La Iglesia necesita un sínodo de la mujer.

¿Cómo habría de hacerse? No dará lo mismo el cómo. En este sínodo tendrían que participar especialmente las mujeres que están haciendo la experiencia espiritual de haber sido liberadas por Dios del “hombre” que, personal, cultural o institucionalmente considerado las ha precarizado. Ayudarían las muchas teólogas de calidad que existen. Las he leído. Poco tendrían que aportar, por el contrario, mujeres asustadas con su propia libertad. ¿Pudieran participar en él algunos hombres? Sería indispensable. El descubrimiento de la mujer por la mujer necesita de la mediación de su “opresor”.

Hablo de algo grave. La actual condición de la mujer en la Iglesia, a estas alturas, no es un descuido. Es un pecado. La apuesta cristiana es esta: el Evangelio ayuda a que las mujeres lleguen a su plenitud; el anuncio del Evangelio si no se encamina a desplegar integralmente a las mujeres, no es evangélico.

Pensé que la carta del Concilio Vaticano II a las mujeres tendría algo que aportar sobre este tema. Nada. Todo lo contrario. Confirma el problema: “La Iglesia está orgullosa, vosotras lo sabéis, de haber elevado y liberado a la mujer, de haber hecho resplandecer, en el curso de los siglos, dentro de la diversidad de los caracteres, su innata igualdad con el hombre”. Sigue: “Esposas, madres de familia, primeras educadores del género humano en el secreto de los hogares, transmitid a vuestros hijos y a vuestras hijas las tradiciones de vuestros padres, al mismo tiempo que los preparáis para el porvenir insondable. Acordaos siempre de que una madre pertenece, por sus hijos, a ese porvenir que ella no verá probablemente” (año 1965). La mujer es alabada y postergada.

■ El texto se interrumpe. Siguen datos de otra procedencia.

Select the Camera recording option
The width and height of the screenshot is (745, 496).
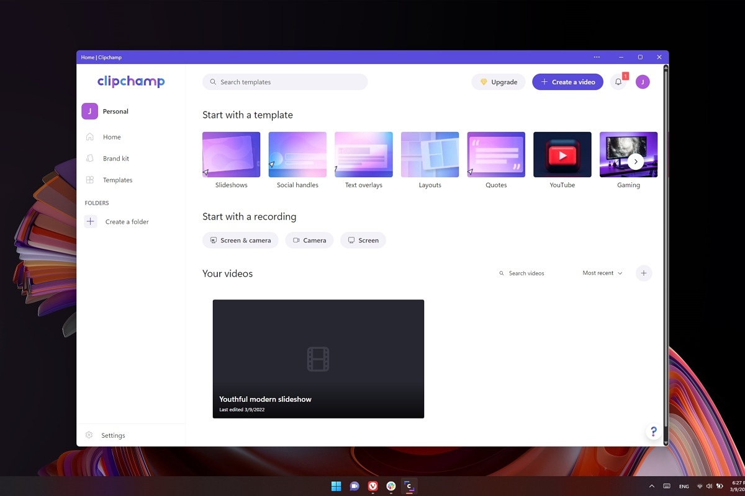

El Concilio no abordó el tema de la mujer. Esta carta fue un saludo a la bandera.

Se necesita un sínodo que, al menos, devuelva a las mujeres la importancia que tuvieron en las comunidades cristianas de siglo I. Un sínodo, y mejor un concilio, que ponga en práctica al Cristo liberador de las más diversas esclavitudes y auspiciador de la dignidad de los seres humanos sin exclusión.